▶ What the exercise asks: Rewrite the records from the line with "You are a computer-use agent." through the end of the records, swapping "dropdown arrow" for "drop-down arrow" and keeping everything else the same. Leave the pictures out.

▶ Data for processing:

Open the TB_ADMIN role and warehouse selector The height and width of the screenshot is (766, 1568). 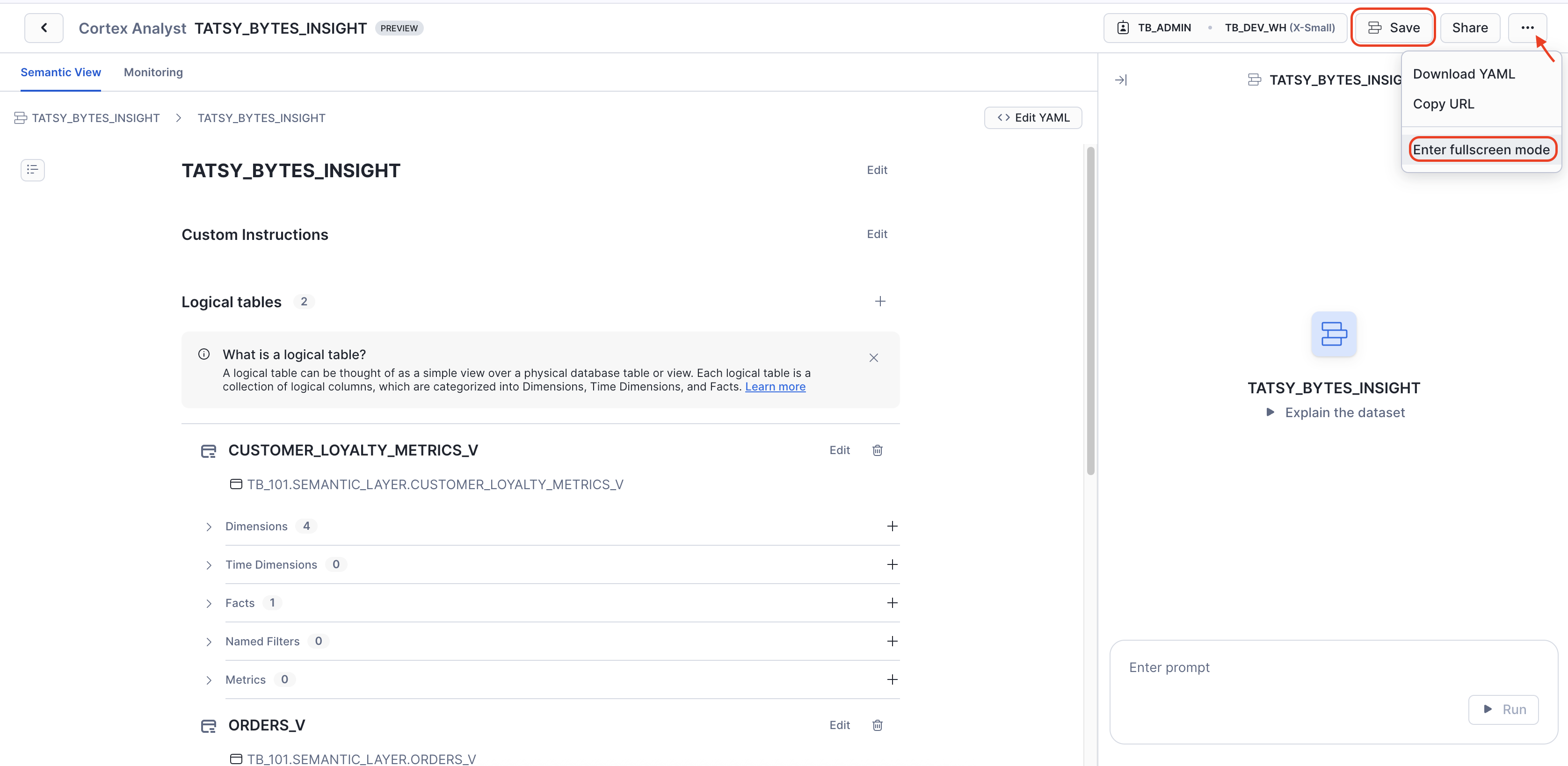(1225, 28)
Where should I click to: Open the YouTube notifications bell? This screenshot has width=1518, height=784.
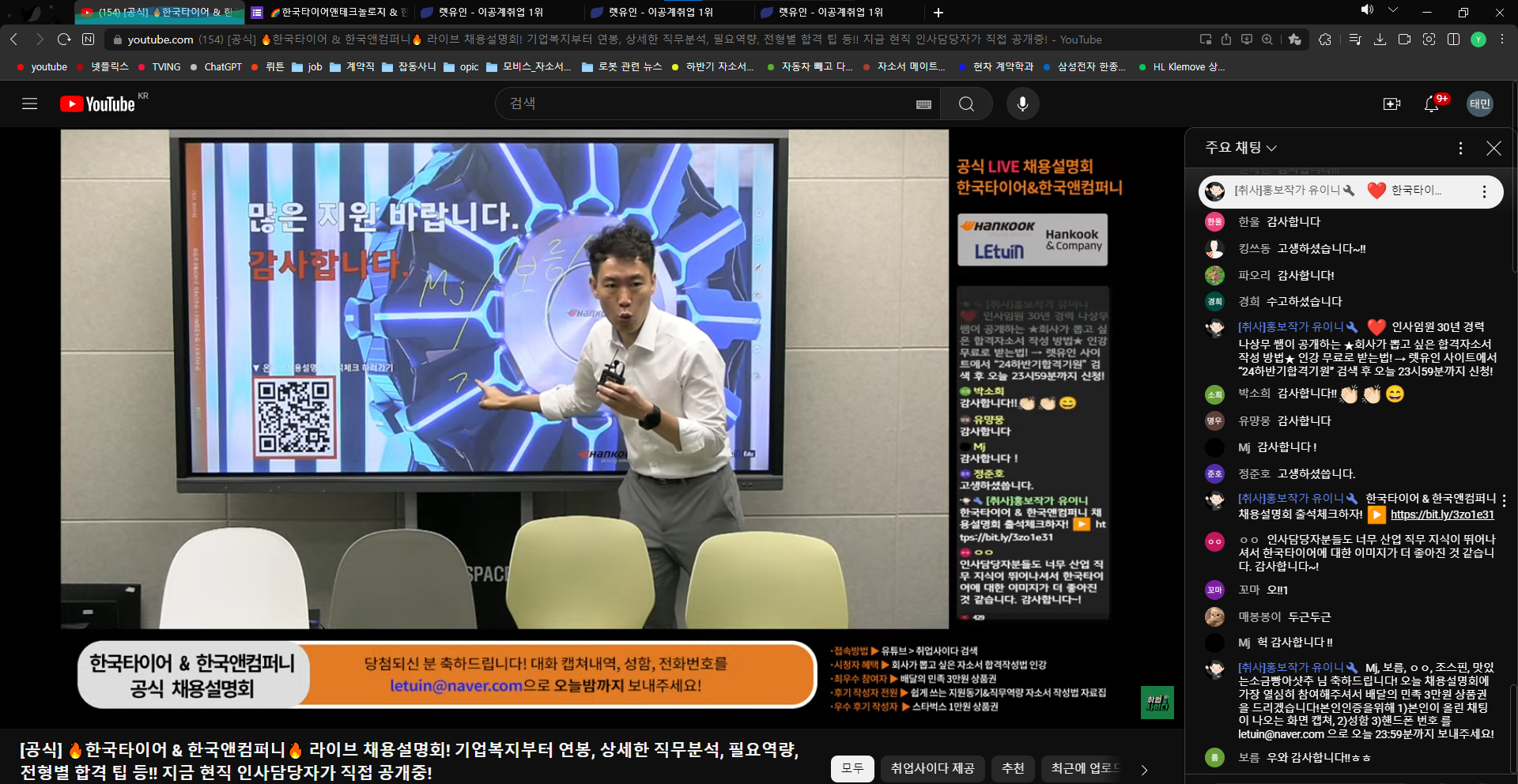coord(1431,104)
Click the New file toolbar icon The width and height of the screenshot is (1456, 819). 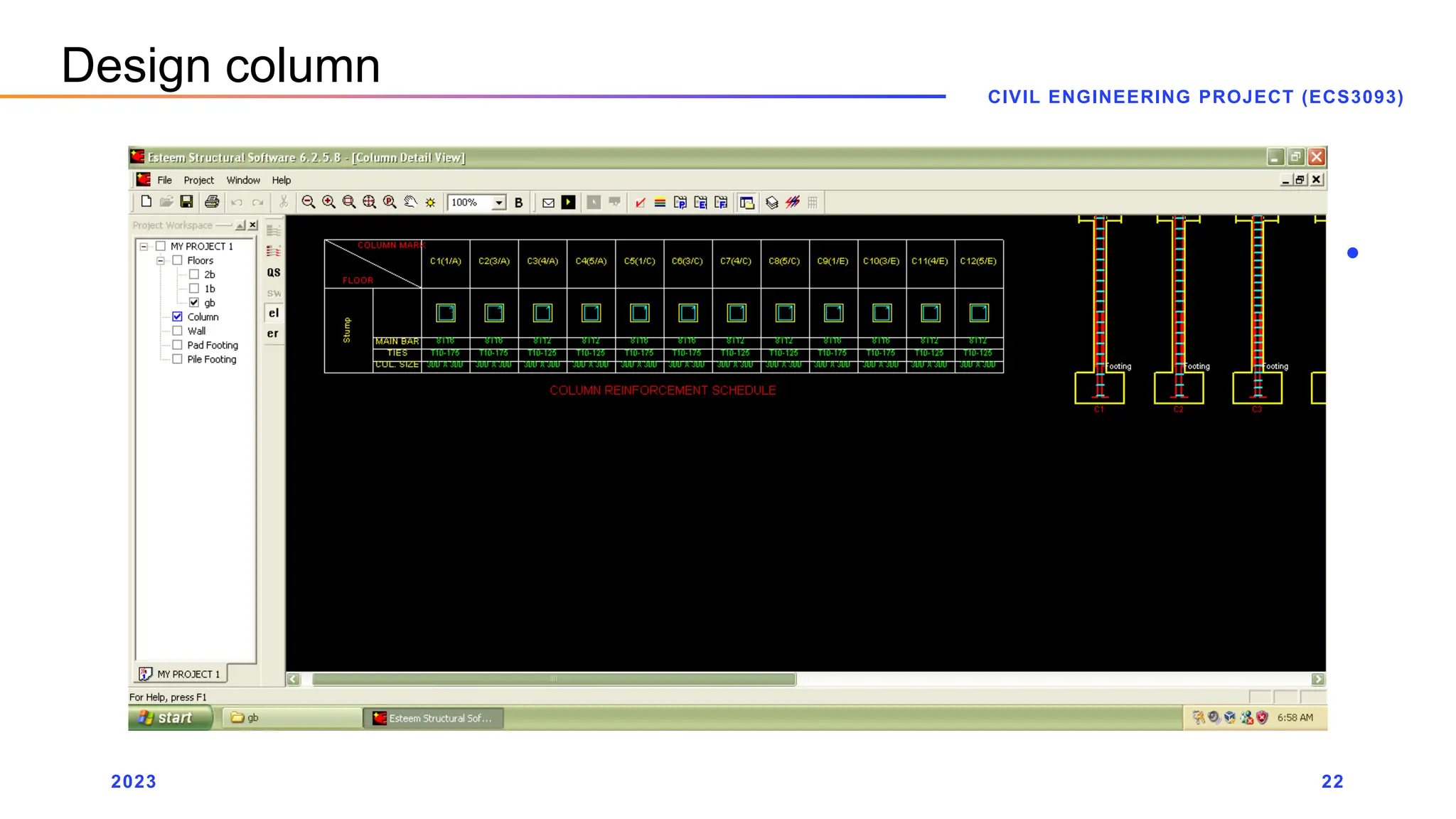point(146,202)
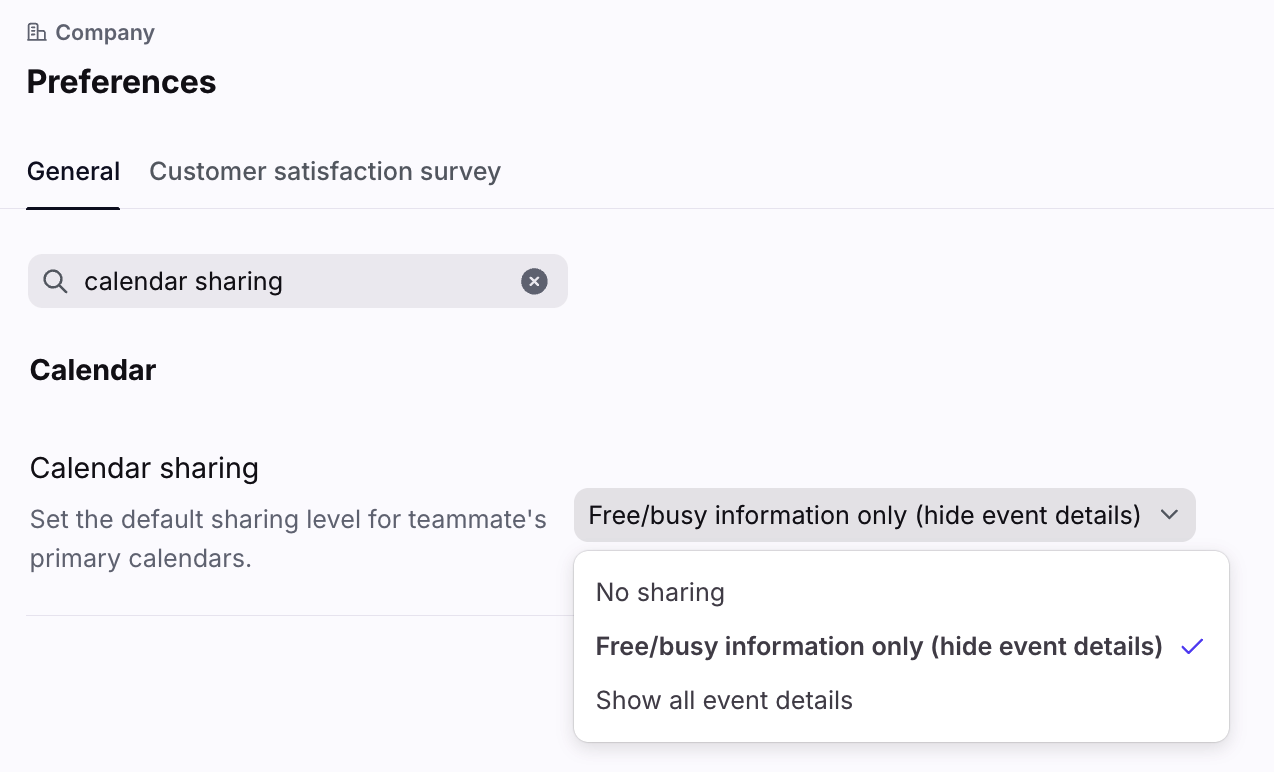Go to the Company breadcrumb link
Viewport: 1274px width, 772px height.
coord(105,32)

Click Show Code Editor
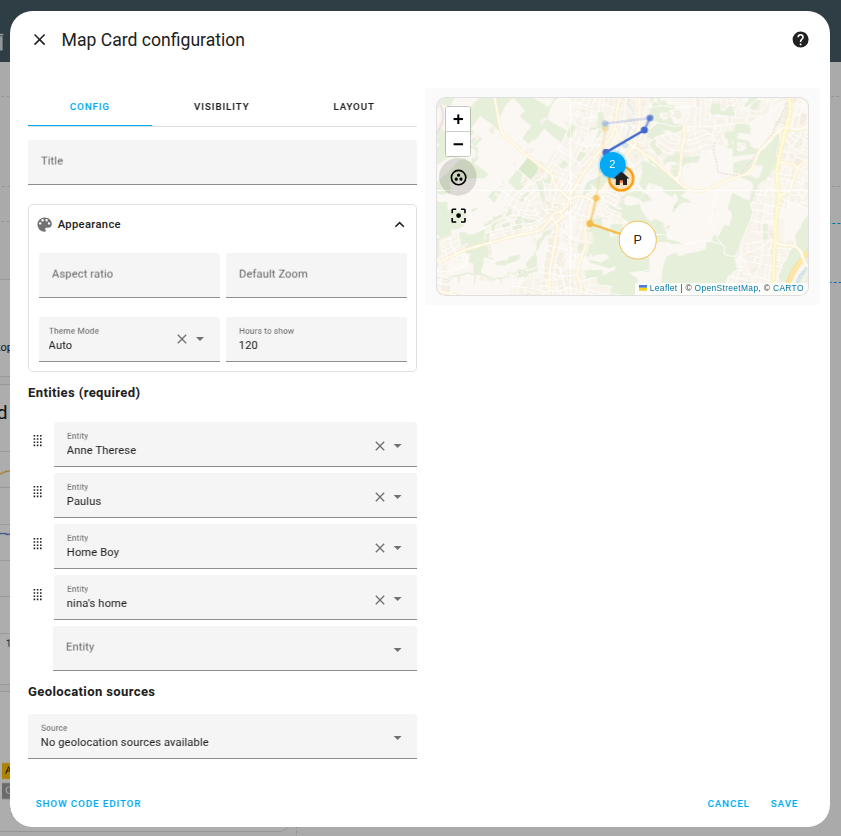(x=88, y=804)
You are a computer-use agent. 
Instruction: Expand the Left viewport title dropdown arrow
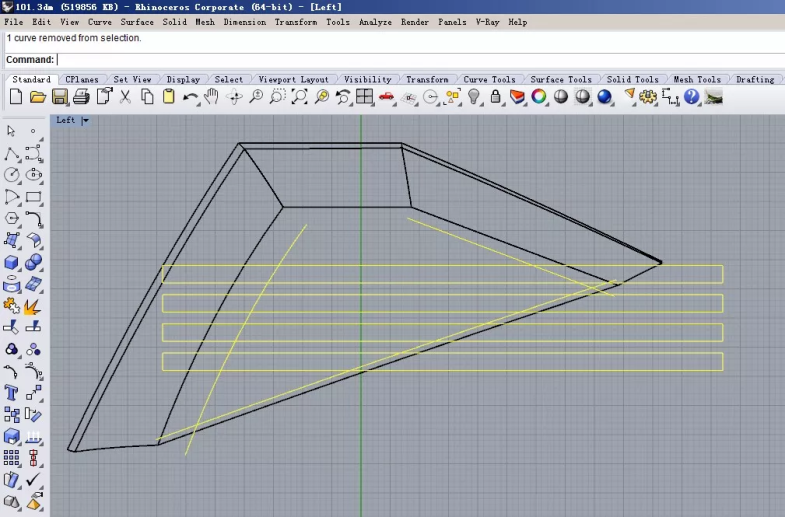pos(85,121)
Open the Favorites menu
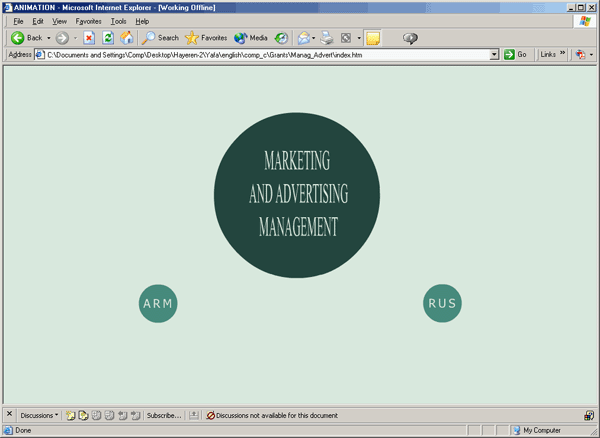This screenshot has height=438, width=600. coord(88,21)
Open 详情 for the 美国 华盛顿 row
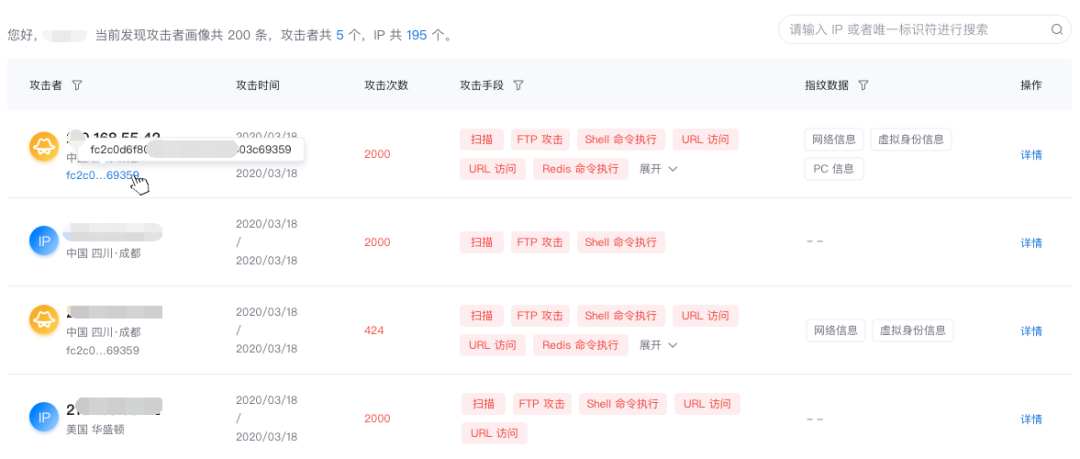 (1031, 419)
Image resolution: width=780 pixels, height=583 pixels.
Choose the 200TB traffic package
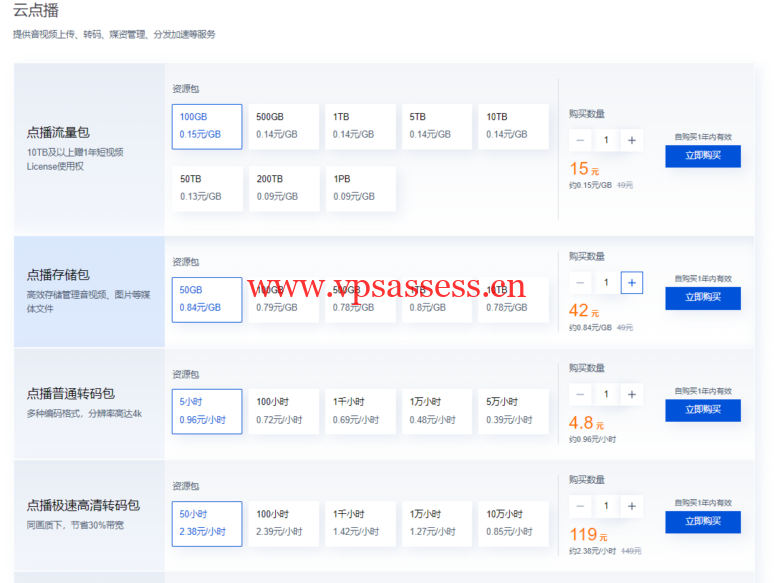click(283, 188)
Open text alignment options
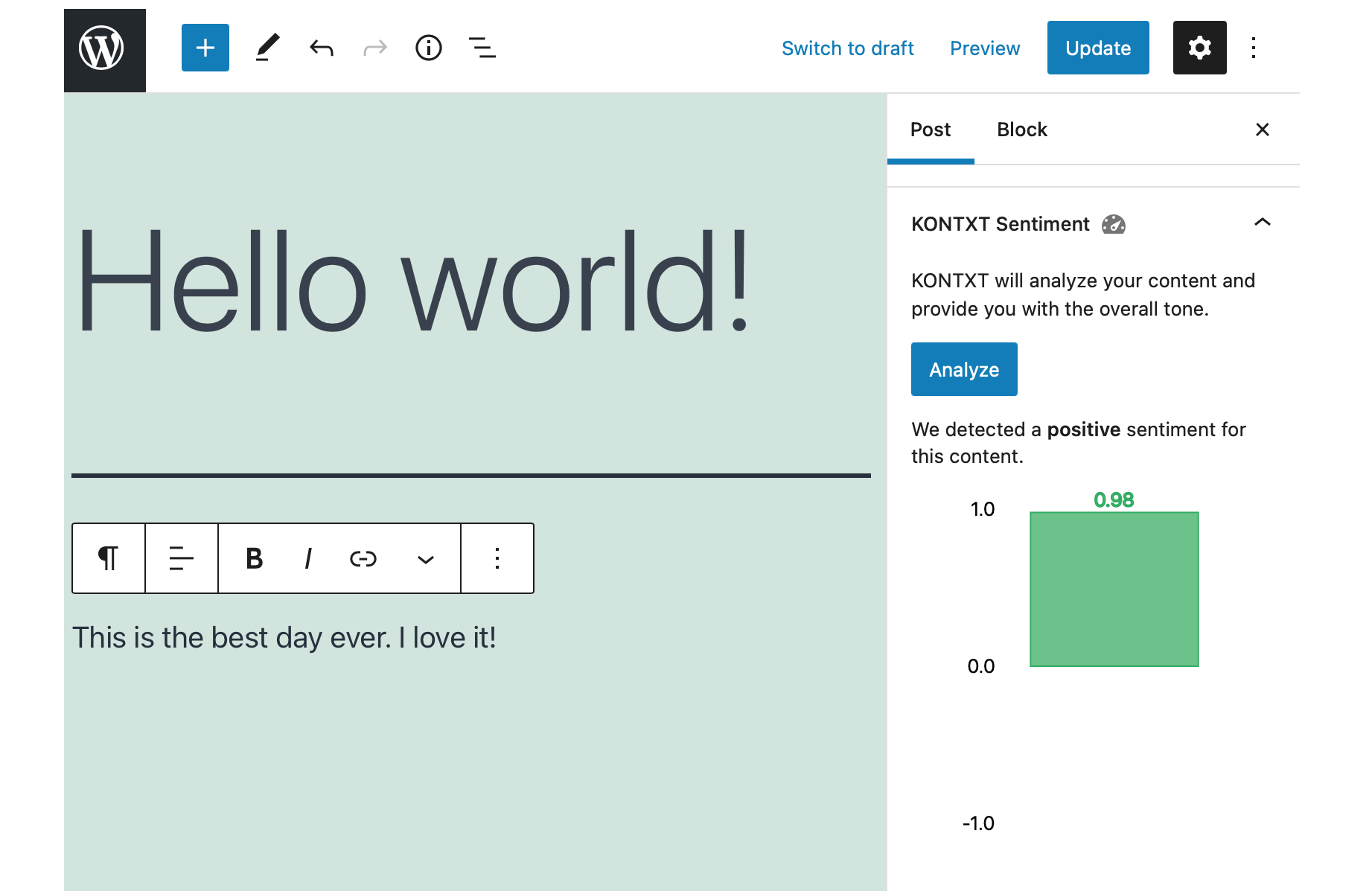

▶ The result:
You are a computer-use agent. 
Instruction: Expand the Left viewport title drop-down arrow
pos(85,121)
Open the Favorites menu
This screenshot has height=438, width=600. coord(88,21)
Open 详情 for the 美国 华盛顿 row
 (1031, 419)
Image resolution: width=780 pixels, height=583 pixels.
Choose the 200TB traffic package
click(283, 188)
Open text alignment options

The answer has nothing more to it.